Selection.
Re: Corpora: Brill's POS tags application

eric@scs.leeds.ac.uk
Thu, 25 Jun 1998 10:20:06 +0100

>I'd like to know if Brill's POS tags have been applied any other languages
>other than English. Any references are welcome.

Ketty,
The European-Union-funded EAGLES initiative
(see http://www.ilc.pi.cnr.it/EAGLES96/home.html )
has drawn up recommended linguistic annotations at
a number of linguistic levels, to be applicable to
all EU languages (and, in principle, others). The
recommended POS-tagset is detailed in
"Recommendations for the morphosyntactic
annotation of corpora", by Geoff Leech and Andrew Wilson,
available in html or postscript formats from
http://www.ilc.pi.cnr.it/EAGLES96/browse.html (Text Corpora
section).

If you're looking for a tagset to apply across languages,
I'd recommend this one, as it has been carefully thought
out (by an expert committee) to be `language-neutral'.
As far as I know, "Brill's POS tags" are a (slightly
modified) version of the Brown corpus tagset, the first
attempt to define a tagset for English corpus annotation
(see Greene, B.B. & G.M. Rubin. 1981. "Automatic grammatical
tagging of English" Providence, R.I.: Department of Linguistics,
Brown University) - NOT designed with other languages in
mind, rather for the pragmatic task of POS-tagging an English
corpus with computing resources available at the time
(eg corpus linguists hadn't stumbled across HMMs etc yet...)

In fact, a range of other tagsets have also been designed
for English, which you *might* consider trying with other
languages. For descriptions of 8 of these (Brown, International
Corpus of English (ICE), London-Lund Corpus (LLC), Lancaster-
Oslo/Bergen (LOB), Unix-Parts, Polytechnic of Wales (PoW),
Spoken English Corpus (SEC), Univ of Pennsylvania (UPenn), see
the documentation we collected for our AMALGAM project at Leeds,
http://www.scs.leeds.ac.uk/amalgam/tagsets/tagmenu.html
- and you can get a feel for how they apply to ENGLISH
text by mailing your sample to amalgam-tagger@scs.leeds.ac.uk
(see http://www.scs.leeds.ac.uk/amalgam/amalgam/amalghome.htm )

Material.
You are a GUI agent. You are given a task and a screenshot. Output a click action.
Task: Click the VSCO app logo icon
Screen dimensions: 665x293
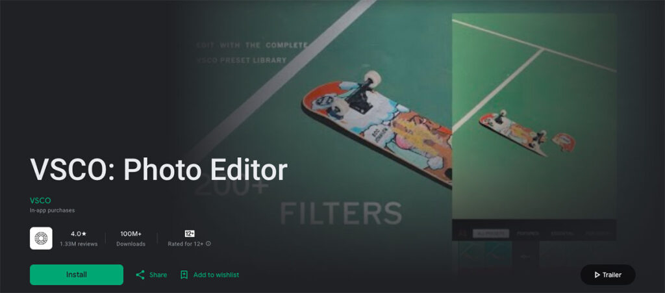(x=41, y=238)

Short exercise.
Summarize the reply about Brill's POS tags in two sentences.

Expected answer.
The reply recommends the EAGLES tagset, which an expert committee designed to be language-neutral and applicable to all EU languages, and points to its description in a recommendations document by Geoff Leech and Andrew Wilson. It explains that, as far as the writer knows, Brill's POS tags are a slightly modified version of the Brown corpus tagset, which was designed for tagging an English corpus rather than with other languages in mind, and it refers the reader to the AMALGAM project's documentation of eight English tagsets that might be tried with other languages.